A major question, he noted, has been whether these cyclins – many of which have quite similar amino acid sequences – are simply redundant, or whether they actually have distinct functions. According to De Jaeger, the researchers' cell cycle map suggests the latter.

"Our map shows that the cyclins have very high functional diversification," he said. "Each cyclin, even if they belong to the same subclass and are quite close at the amino acid level, interact with different regulators or are active at different points in the cell cycle. It's not that plants have duplicated their cyclins for redundancy to make the system robust – it's that each cyclin present in the plant has a particular function reflecting the huge complexity of cell cycle regulation in plants."

This complexity, De Jaeger suggested, is likely necessary because of plants' need to adapt to their constantly changing environments.

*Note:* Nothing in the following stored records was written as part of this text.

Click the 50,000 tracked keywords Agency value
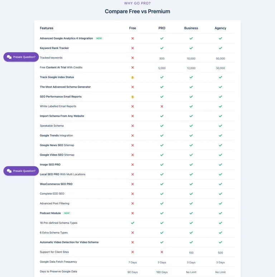 click(220, 58)
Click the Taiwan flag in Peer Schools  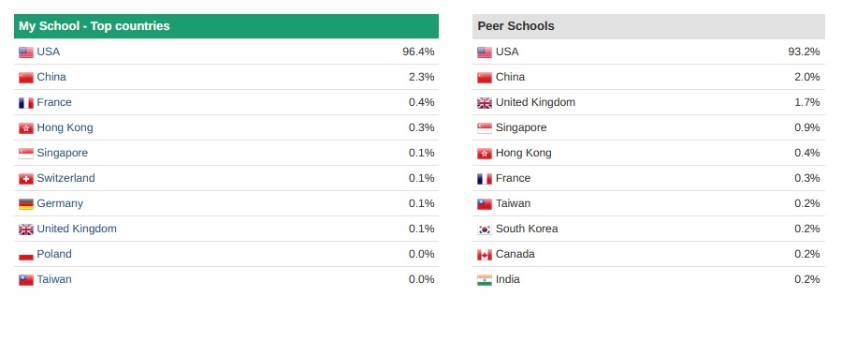pos(485,204)
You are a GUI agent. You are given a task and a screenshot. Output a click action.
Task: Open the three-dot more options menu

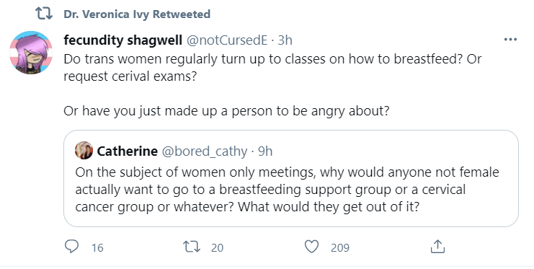[x=510, y=40]

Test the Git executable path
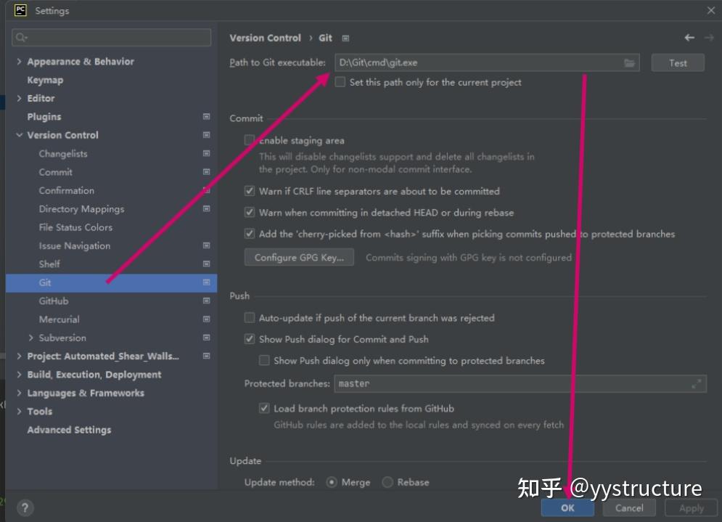click(677, 62)
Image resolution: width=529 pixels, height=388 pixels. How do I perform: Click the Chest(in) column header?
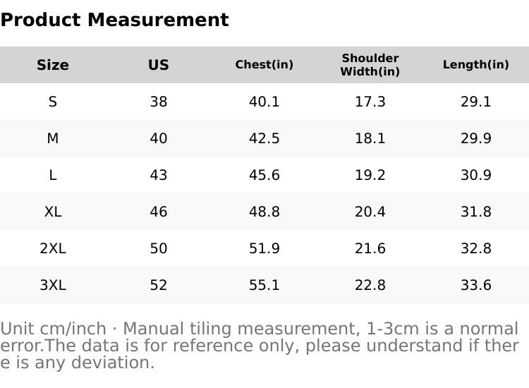[x=265, y=65]
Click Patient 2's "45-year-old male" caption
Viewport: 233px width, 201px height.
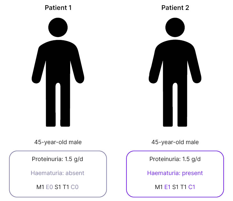click(175, 142)
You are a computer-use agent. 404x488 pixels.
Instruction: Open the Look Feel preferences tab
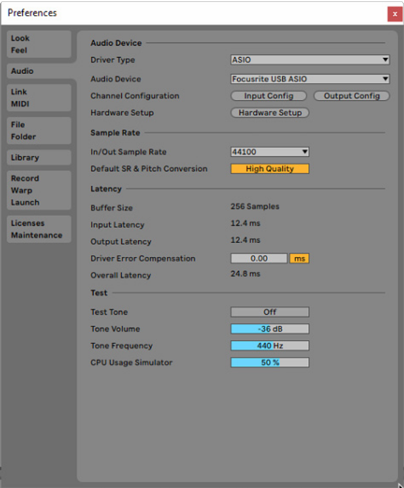tap(38, 44)
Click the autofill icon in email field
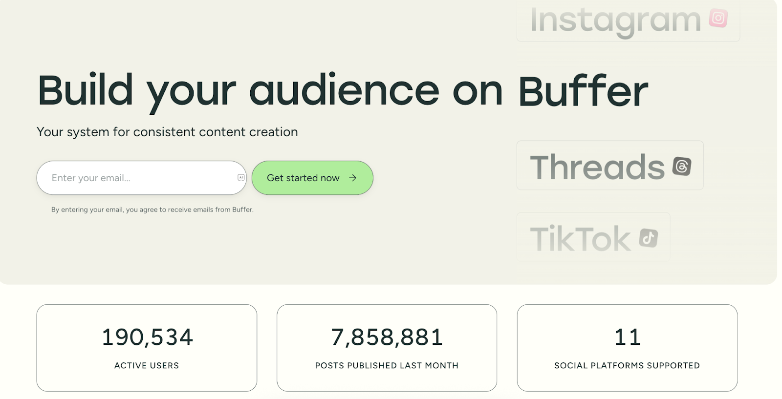 click(x=241, y=178)
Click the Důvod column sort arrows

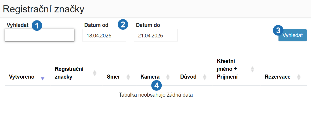click(x=205, y=77)
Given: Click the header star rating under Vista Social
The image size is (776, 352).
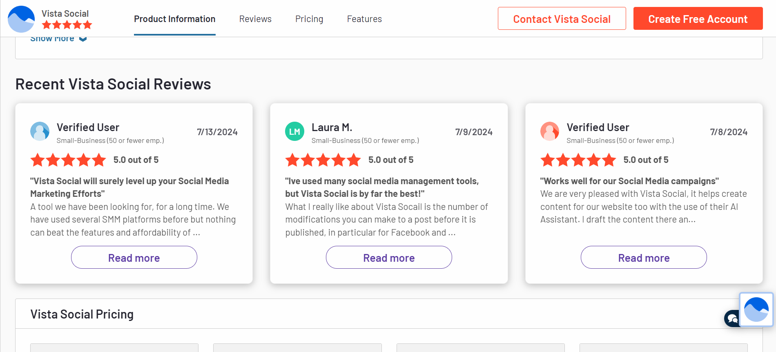Looking at the screenshot, I should click(x=67, y=25).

"A plant can't run away from a difficult situation in the environment," he said. "It has to go through periods of cold stress, drought stress, attacks from predators. When seasons change they have to make new leaves or let their roots grow to pick up water. So environmental adaptation is actually built into [plants'] developmental plan, and cell proliferation and the cell cycle play a very important role there."

Cyclins act as an entry point for these external inputs, De Jaeger said, linking signaling pathways tied to conditions outside the plant to protein pathways involved in cell proliferation. The next step, he added, is to develop a better understanding of how these two types of pathways fit together, with the ultimate goal being the development of methods for improving plant yield.

"The big thing in plant research right now is yield," he said. "The [United Nations] has predicted that by 2050, the amount of food that can be grown on a hectare has to double, so there's a lot [of research] about finding genes that can actually steer growth in crops or are able to steer growth in crops under difficult environmental conditions."

Cell proliferation is one of the main factors in determining plant organ size and, consequently, yield, De Jaeger said, making an understanding of the process key to the yield question.

"We want to understand why, for instance, a banana plant makes an extremely big leaf and why another plant like Arabidopsis makes a very small leaf, and cell proliferation is playing a very important role there. So one of the main secrets of the organization of plants that we have to figure out is how cell proliferation is regulated," he said. "It will all fall back on trying to figure out these protein networks."